Officers Christopher Myers, Dustin Boone, Randy Hays and Bailey Colletta were federally indicted for their alleged roles in the assault in December 2018. The indictment said the officers used “unreasonable force” to arrest Hall, who was not committing a crime.

In 2019, a fifth officer, Steve Korte, was federally indicted for civil rights violations and lying to the FBI by claiming he was not involved in Hall’s arrest. 

In his lawsuit, Hall alleged that Joseph Marcantano also took part in the beating but was later promoted to sergeant, claiming, “misconduct is not only protected but rewarded by the City and Department.”

Hall also claimed Mayor Krewson said Hall had messed up his “cute face” during in elevator ride after the attack, then later claimed she knew nothing about the incident.

Jacob Long, a spokesman for the mayor, as well as City Counselor Michael Garvin and Hall’s lawyer Lynette Petruska, all declined comment about the settlement.

Colletta pled guilty to lying to the FBI after claiming in court she didn’t know Hall and that he was “brought to the ground very gently” in a “textbook arrest.”

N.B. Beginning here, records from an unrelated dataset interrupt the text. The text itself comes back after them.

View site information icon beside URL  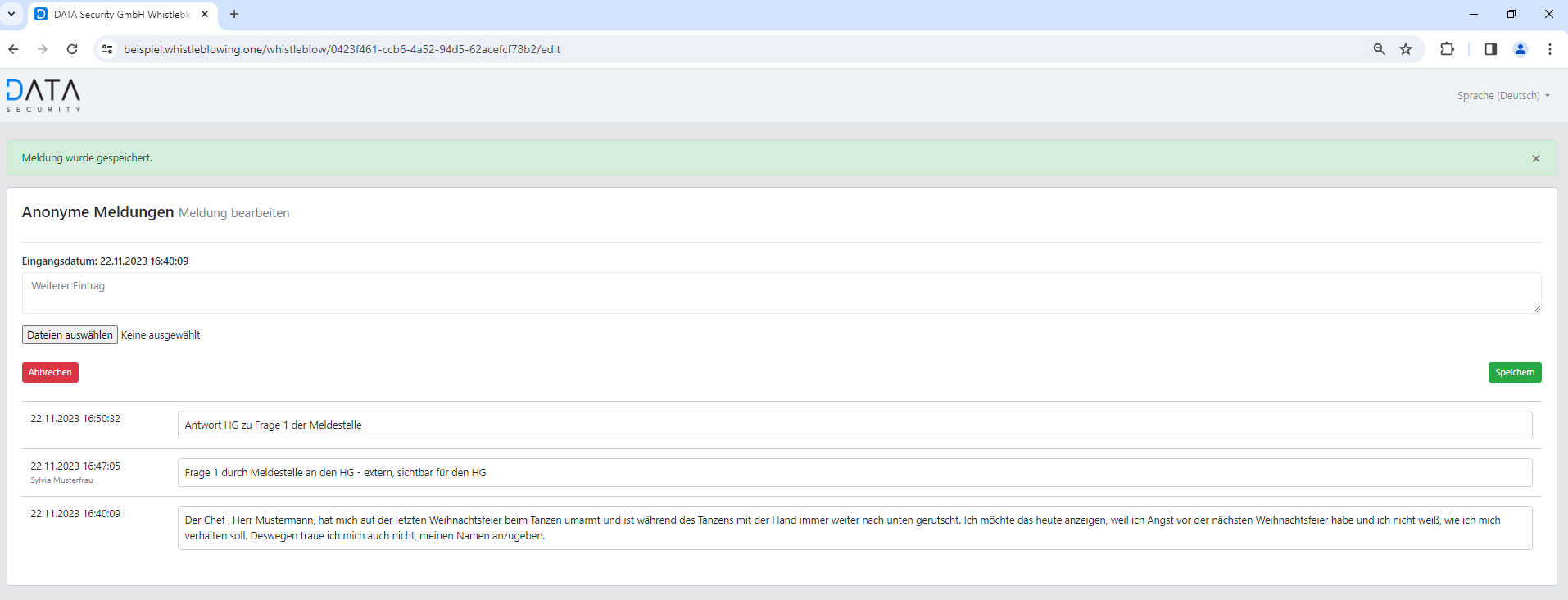[107, 49]
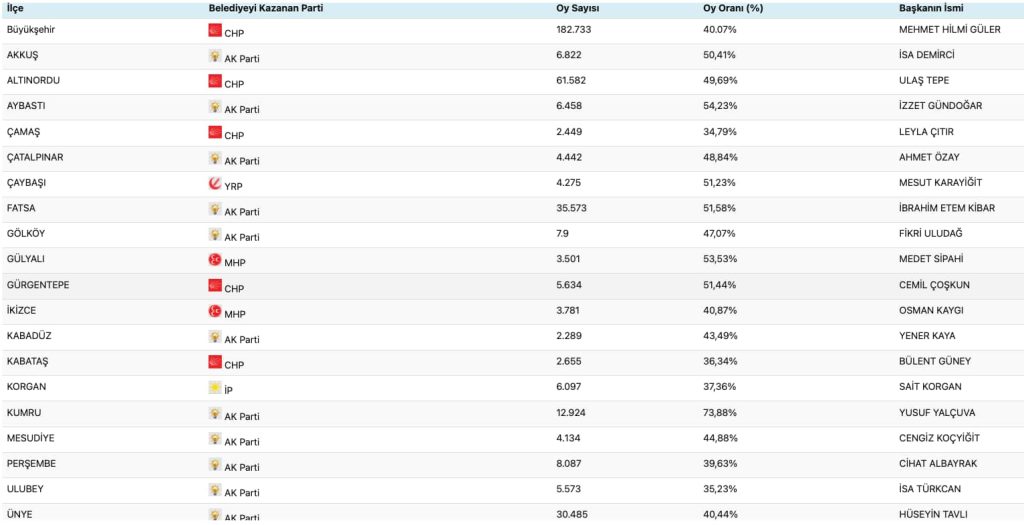
Task: Click the AK Parti logo in the AKKUŞ row
Action: coord(215,56)
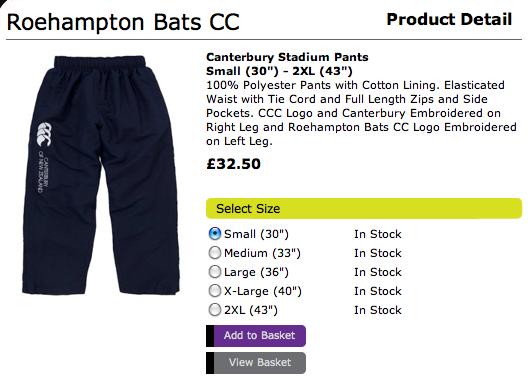
Task: Click the 100% Polyester product description text
Action: (x=361, y=113)
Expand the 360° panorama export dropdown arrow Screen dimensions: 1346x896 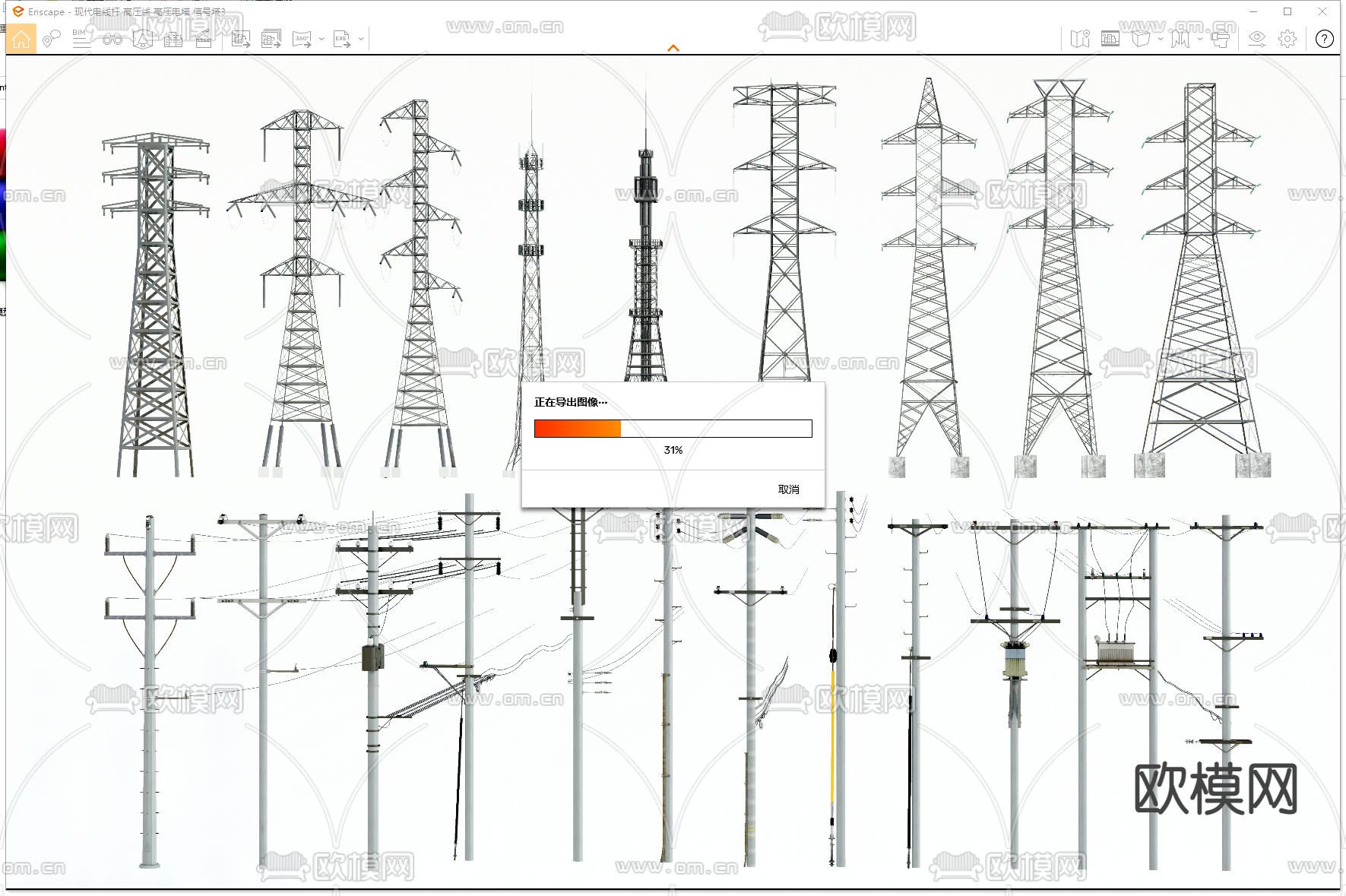(x=321, y=39)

Hays pleaded guilty to a felony count of deprivation of rights under the law. Hays admitted to hitting Luther several times with a riot baton. Damning texts later revealed his lack of empathy following the incident, stating at one point that “if it was a protester it wouldn’t be a problem at all.”

The federal criminal trial for the other three officers is scheduled for March.

Hall remains employed by the department.